▶ [Instructions to follow]
Write out again the part of the records that opens with the line containing "Given: Open the tackle box inventory icon" and runs through the end of the records, substituting "profile page" for "profile link" and keeping everything else unchanged. Leave the pictures out of your answer.

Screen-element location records

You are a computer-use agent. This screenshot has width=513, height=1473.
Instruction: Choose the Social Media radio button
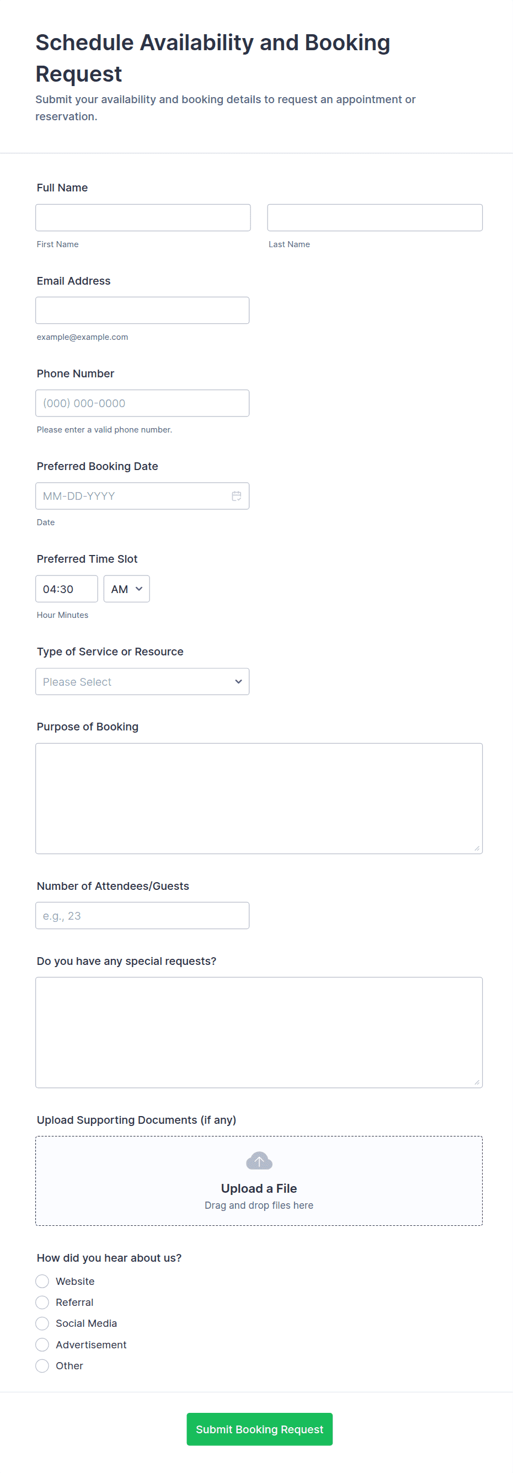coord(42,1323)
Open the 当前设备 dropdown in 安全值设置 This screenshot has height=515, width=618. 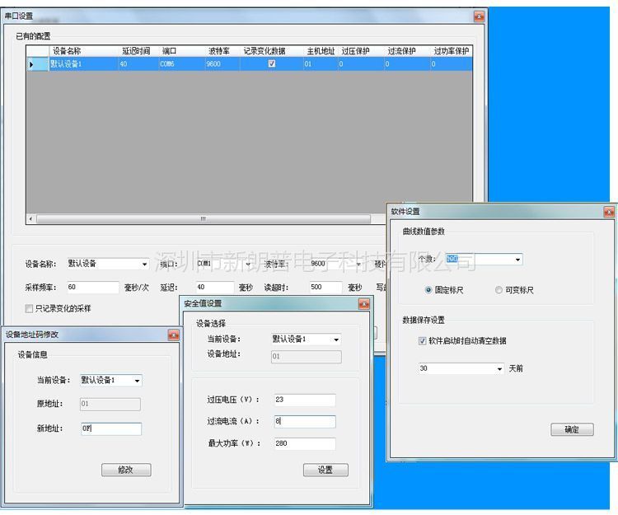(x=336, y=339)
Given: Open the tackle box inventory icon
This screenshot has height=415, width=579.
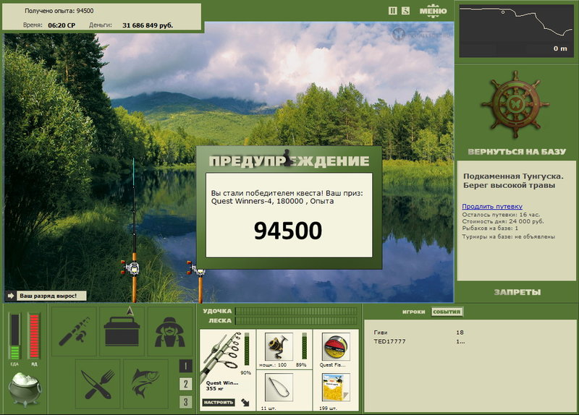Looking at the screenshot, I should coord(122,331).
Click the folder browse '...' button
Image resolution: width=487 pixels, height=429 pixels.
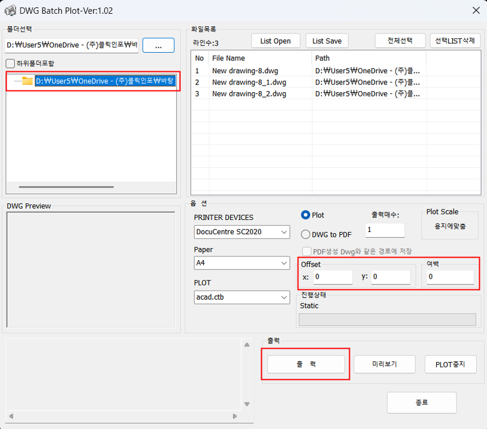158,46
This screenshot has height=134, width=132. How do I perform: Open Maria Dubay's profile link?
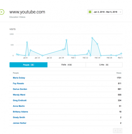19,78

▶ [Full answer]
Given: Open the tackle box inventory icon
This screenshot has height=415, width=579.
Looking at the screenshot, I should coord(122,331).
Click the folder browse '...' button
Image resolution: width=487 pixels, height=429 pixels.
158,46
This screenshot has height=134, width=132. How do I perform: Open Maria Dubay's profile page?
19,78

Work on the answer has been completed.